A week after I arrived in Cameroon, I quickly switched gears and moved in with a host family, instead of living in the Dickinson apartment. This has been one of the best decisions I have ever made. My family is amazing, they are warm, welcoming, inclusive, and best of all, patient. They've adapted to speaking slower around me and are really great about helping me with my grammer. I have five siblings at home along with my host mom and dad. My host mom has been teaching me how to cook, and as it turns out, Cameroonian cooking often requires alot more muscle power.
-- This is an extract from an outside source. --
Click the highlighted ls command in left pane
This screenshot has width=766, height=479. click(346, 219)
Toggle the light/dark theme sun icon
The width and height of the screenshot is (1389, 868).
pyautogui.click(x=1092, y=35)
Stirring the cous cous was a serious workout! My host brothers love to play the games I brought with me (Uno and Twister were totally successful, thanks for the awesome idea mom) and the whole family loves to make fun of me for how little I eat; something I quickly learned is that Cameroonians eat four very large meals a day. I am a constant disappointment to them thus far in that respect, but I like to think it gives me something to improve upon as the semester continues.

Other than family life and enjoying the company of the amazing nine other students on the program, I've been exploring Cameroon, visiting different neighborhoods, buying fabric and having it turned into clothing, eating more spicy food than I ever though I would in my life, and learning how to do laundry by hand. Something, it turns out, I am pretty terrible at. But there is so much more to learn and experience that I try not to stress about my inabilities (thus far) to eat food and wash clothing like a Cameroonian. That, and avoid sunburn. So I will put on an extra layer of sunscreen and report back shortly. Thanks for reading!